**TO DO**
(1) In the article about the new Pine Bluff library, rewrite the passage from "In October of" to "freshly painted walls.", swapping "Main Street" for "Fifth Street".
(2) According to the article about the new Pine Bluff library, how large will the downtown library be?
(3) Continue the article about the new Pine Bluff library from where it stops.

**SELECTED EXTRACT**
--------------------

Bobbie Morgan’s dream is starting to become more of a reality as the director of the Pine Bluff/Jefferson County Library System is watching, what was once a blue print library, take formation right before her very eyes.

“The new library is coming along very nicely,” said Morgan. “All of the rooms have taken shape and are in the process of painting the interior.”

In October of 2018 several library and city official broke ground at the site of the new library at Sixth Avenue and Main Street in downtown Pine Bluff. A few years later stands a windowed structured with stained concrete floors and freshly painted walls.

Though the slate date to open was set for spring 2020 during the ground-breaking ceremony, the coronavirus pandemic has put a halt on activity.

“We are having problems with the projected date of completion because of the virus,” said Morgan. “We are having problems with supplies coming in because basically the country has shut down.”

Morgan adds with over 1/3 of rainy days this year, construction has had to wait a day or two for the ground to dry out in order to continue.

Morgan hopes the 32,000 square-foot downtown library will be complete by mid-Summer. The library will offer up-to-date technology and amenities for the entire family.

The library will have two main entrances according to Morgan. Upon entrance you will be greeted by the circulation desk. A lounging area nearby will house vending machines to give the library a bookstore feel.

--------------------

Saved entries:
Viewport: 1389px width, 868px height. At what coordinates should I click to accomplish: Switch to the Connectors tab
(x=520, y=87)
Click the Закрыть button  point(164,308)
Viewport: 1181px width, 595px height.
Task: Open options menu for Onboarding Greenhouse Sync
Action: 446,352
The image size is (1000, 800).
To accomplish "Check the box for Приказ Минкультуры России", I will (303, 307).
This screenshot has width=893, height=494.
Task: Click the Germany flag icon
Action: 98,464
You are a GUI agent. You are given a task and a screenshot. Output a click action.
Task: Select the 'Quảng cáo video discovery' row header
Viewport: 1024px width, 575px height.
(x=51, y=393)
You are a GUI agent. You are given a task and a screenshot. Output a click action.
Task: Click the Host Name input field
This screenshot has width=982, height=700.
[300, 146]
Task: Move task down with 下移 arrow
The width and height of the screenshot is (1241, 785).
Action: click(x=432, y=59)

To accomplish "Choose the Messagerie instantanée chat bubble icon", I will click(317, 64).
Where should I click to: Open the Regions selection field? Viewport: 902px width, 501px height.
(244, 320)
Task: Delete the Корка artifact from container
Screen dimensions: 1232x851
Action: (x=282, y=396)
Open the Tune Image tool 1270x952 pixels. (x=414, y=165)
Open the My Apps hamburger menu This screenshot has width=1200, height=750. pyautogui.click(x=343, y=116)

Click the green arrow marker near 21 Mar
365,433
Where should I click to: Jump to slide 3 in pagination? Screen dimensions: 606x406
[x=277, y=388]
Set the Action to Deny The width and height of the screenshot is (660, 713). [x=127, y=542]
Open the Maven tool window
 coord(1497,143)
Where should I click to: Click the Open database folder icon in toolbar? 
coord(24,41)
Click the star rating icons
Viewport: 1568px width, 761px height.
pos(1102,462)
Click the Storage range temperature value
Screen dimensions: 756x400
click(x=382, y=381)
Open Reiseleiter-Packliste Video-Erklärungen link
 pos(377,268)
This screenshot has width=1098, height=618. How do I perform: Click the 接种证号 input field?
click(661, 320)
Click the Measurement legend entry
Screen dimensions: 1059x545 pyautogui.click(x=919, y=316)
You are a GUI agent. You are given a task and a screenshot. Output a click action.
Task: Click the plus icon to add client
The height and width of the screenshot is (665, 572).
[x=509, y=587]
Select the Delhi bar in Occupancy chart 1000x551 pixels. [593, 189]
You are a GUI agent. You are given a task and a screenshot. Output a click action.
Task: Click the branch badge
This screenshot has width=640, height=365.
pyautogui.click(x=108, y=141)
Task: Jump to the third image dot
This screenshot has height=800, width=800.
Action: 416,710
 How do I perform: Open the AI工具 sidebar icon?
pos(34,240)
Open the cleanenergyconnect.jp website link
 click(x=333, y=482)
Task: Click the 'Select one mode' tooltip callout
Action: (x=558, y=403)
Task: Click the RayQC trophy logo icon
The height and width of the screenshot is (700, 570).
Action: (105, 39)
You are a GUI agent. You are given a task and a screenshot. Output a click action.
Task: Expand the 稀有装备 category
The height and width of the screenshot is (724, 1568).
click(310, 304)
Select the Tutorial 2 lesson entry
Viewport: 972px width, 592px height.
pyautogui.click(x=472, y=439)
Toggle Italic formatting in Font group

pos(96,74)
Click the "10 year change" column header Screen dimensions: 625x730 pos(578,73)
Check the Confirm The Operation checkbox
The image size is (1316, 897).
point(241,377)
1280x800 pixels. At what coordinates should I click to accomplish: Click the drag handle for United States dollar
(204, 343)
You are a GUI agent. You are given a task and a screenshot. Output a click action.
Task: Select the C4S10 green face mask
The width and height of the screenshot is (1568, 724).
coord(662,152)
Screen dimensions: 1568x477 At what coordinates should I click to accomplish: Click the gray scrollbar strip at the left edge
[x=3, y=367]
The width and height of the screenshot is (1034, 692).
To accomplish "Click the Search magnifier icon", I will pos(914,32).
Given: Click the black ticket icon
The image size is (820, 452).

--------------------

**SOLVED TASKS**
(1)
In October of 2018 several library and city official broke ground at the site of the new library at Sixth Avenue and Fifth Street in downtown Pine Bluff. A few years later stands a windowed structured with stained concrete floors and freshly painted walls.

(2) 32,000 square feet

(3)
“We’re getting tables right now and will have some rocking chairs up there as a nice pleasant place for people to sit,” said Morgan. “We’ll have magazines and our book sales. You can eat and enjoy a magazine, newspaper or something to read.”

Inside the oval entrance will be the restrooms and as you walk through the doors on your left, Morgan says will be a DVD and fiction area. Further back will be the nonfiction books.

A rare book room and the genealogy department will be located on the second story of the library.

“You’ll have a large genealogy department where rare books are and a workroom for genealogist to process different books and microfilm,” said Morgan. “The administration offices and staff kitchen will be located behind the genealogy department.”

Across the bridge on the second floor will be the children’s department.

“We have a workroom built in for the children’s area,” said Morgan. “We have a large area which we have some new shelving and on the left as you’re walking through the children’s area, you’ll see two blocks.”

Morgan says one of those areas will be the children’s librarian office and the other will be a room for children to work on building and social skills by playing and building with blocks.

Also on the second floor will be story steps, an area where program can be held while attendees sit on step-like seating.

“The kids can have programs there, sit, read and play with their tablets and laptops,” said Morgan. “We can have programs there with the presenter at the bottom of the steps.”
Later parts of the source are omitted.